Enhanced visibility, intelligence and decision-making

The entire air cargo industry is shifting because of increasing visibility that’s available due to new technologies. This visibility relates to the exact location of a package at any time during its journey.

Mobile technology and open API platforms will revolutionise air cargo, allowing carriers to get a real-time and end-to-end digital view of the supply chain, while providing the ability to reduce delays and minimise the risk of disruption.

Real-time data and information exchange

However, digital air cargo isn’t just about data, it’s also about connecting and collaborating, and enhanced visibility is not possible without real-time and the harmonised sharing of accurate and relevant information across the value chain.

Whilst electronic documents greatly reduce the inefficiencies caused by excessive paperwork, this does not go far enough. Embracing new technology, such as a warehouse app, can deliver an end-to-end view of cargo management, and enables warehouse staff within cargo terminals to change workflows and processes on-the-go.

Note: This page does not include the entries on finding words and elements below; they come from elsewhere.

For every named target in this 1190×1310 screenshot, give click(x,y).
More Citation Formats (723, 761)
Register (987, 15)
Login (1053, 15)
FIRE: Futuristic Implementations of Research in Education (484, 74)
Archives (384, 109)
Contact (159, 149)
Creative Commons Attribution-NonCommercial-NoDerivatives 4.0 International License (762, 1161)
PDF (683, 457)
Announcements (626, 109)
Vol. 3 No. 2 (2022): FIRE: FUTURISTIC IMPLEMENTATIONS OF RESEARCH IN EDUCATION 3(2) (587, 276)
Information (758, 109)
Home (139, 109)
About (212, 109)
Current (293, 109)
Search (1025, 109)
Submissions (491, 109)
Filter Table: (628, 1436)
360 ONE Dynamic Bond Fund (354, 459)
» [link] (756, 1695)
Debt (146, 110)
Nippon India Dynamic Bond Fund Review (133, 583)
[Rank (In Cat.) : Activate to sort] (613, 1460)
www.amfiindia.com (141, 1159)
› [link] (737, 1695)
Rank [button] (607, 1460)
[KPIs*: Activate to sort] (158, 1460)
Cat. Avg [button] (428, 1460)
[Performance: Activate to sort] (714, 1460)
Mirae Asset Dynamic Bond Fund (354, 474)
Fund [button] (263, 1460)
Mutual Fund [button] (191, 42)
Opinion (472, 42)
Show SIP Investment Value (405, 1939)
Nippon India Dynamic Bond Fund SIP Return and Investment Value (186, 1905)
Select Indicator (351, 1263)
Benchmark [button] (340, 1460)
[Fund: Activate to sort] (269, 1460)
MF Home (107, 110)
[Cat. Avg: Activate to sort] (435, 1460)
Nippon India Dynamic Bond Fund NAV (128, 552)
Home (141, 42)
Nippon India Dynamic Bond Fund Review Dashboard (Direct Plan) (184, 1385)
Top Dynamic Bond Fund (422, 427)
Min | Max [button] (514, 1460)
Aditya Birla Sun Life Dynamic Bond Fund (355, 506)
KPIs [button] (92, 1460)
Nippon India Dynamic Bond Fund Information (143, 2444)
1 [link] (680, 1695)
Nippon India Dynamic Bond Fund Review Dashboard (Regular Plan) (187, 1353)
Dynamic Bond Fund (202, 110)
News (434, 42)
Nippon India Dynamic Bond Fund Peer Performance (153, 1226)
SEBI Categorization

Such apps can greatly reduce inefficiencies caused by inputting of data and checks – all of which can be done from a single device.
Cargo Shot
The improved transparency and predictability within an intelligent cargo ecosystem will greatly enable carriers and handlers to accommodate new services such as guaranteed delivery and other premium delivery options, as well as improving services such as the delivery of perishable goods.

What it takes to digitise air cargo

It is already true that the unabated growth of global e-commerce and the advent of big data, analytics, cloud computing, open messaging platforms, and the Internet of Things (IoT) have revolutionised other industries, and air cargo will be no exception. 

In recent years there has been an emergence of new competitors expanding into air cargo from other sectors, and companies like Amazon have leveraged their experiences in supply chain management, customer relationship management, and various other competencies to radically alter the landscape. 

To get ahead of the inevitable disruption, air cargo carriers and airports alike must capitalise on digital opportunities to adapt, upgrade, and enhance all aspects of their operations to compete more effectively with new market entrants. 

Every element in the air cargo supply chain must be in close contact with the next.

Thanks to digitisation, collaboration can be made much easier. Inventory and transportation costs will reduce significantly, while production processes will be accelerated and delivery times decreased.